Sunday, May 5, 2019

Four books that shaped Carmel Reilly's love of literature

Carmel Reilly writes for children and adults. She has worked as an educational writer for almost two decades and is the author of more than 300 titles of fiction and non-fiction for children and young teens. In 2011 she won the Partners in Crime Short Story award and in 2016 she was awarded a Varuna Residental Fellowship to develop her first novel, Life Before. Born in New Zealand, she now lives in Melbourne, Australia.

At the Sydney Morning Herald she tagged four of the books that shaped her love of literature, including:
As I Lay Dying
William Faulkner

Reading the eccentric tale of a poor, rural Mississippi family attempting to transport their dead mother’s body to her birthplace for burial was a revelation to me at 18. Told from multiple perspectives, in extraordinary language that ranges from the vernacular to the literary, the book moves between the minds of 15 different characters. It opened my eyes to how one story could be broken into many stories utilising a range of voices and perspectives.
Read about the other entries on the list.

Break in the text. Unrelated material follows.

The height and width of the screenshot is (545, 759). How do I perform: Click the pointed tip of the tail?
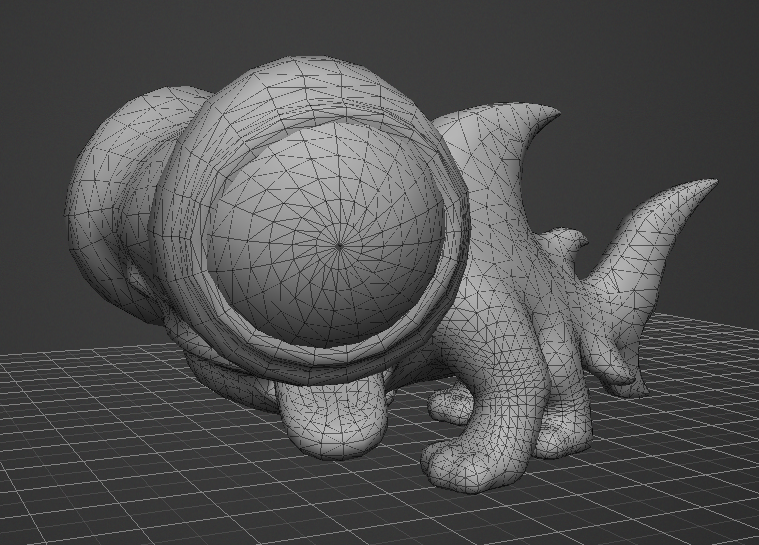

As I Lay Dying is on a list of four books that changed Elizabeth J. Church, Jesmyn Ward's list of six favorite books featuring absent parents, Emily Ruskovich's top ten list of rural American novels, Jeff Somers's top five list of books written in very unlikely places, Shaun Byron Fitzpatrick's list of eight of the most badass ladies in all of banned literature, Nicole Hill's lists of nine of the biggest martyrs in fiction and five books that, like country and western songs, tell "stories of agony and ecstasy, soaring highs and mighty powerful lows, heartache and hard living," Laura Frost's list of the ten best modernist books (in English), Helen Humphreys's top ten list of books on grieving, John Mullan's list of ten of the best teeth in literature, Jon McGregor's list of the top ten dead bodies in literature, Roy Blount Jr.'s list of five favorite books of Southern humor, and James Franco's six best books list.

The “My mother is a fish.” chapter in As I Lay Dying is among the ten most notorious parts of famous books according to Gabe Habash.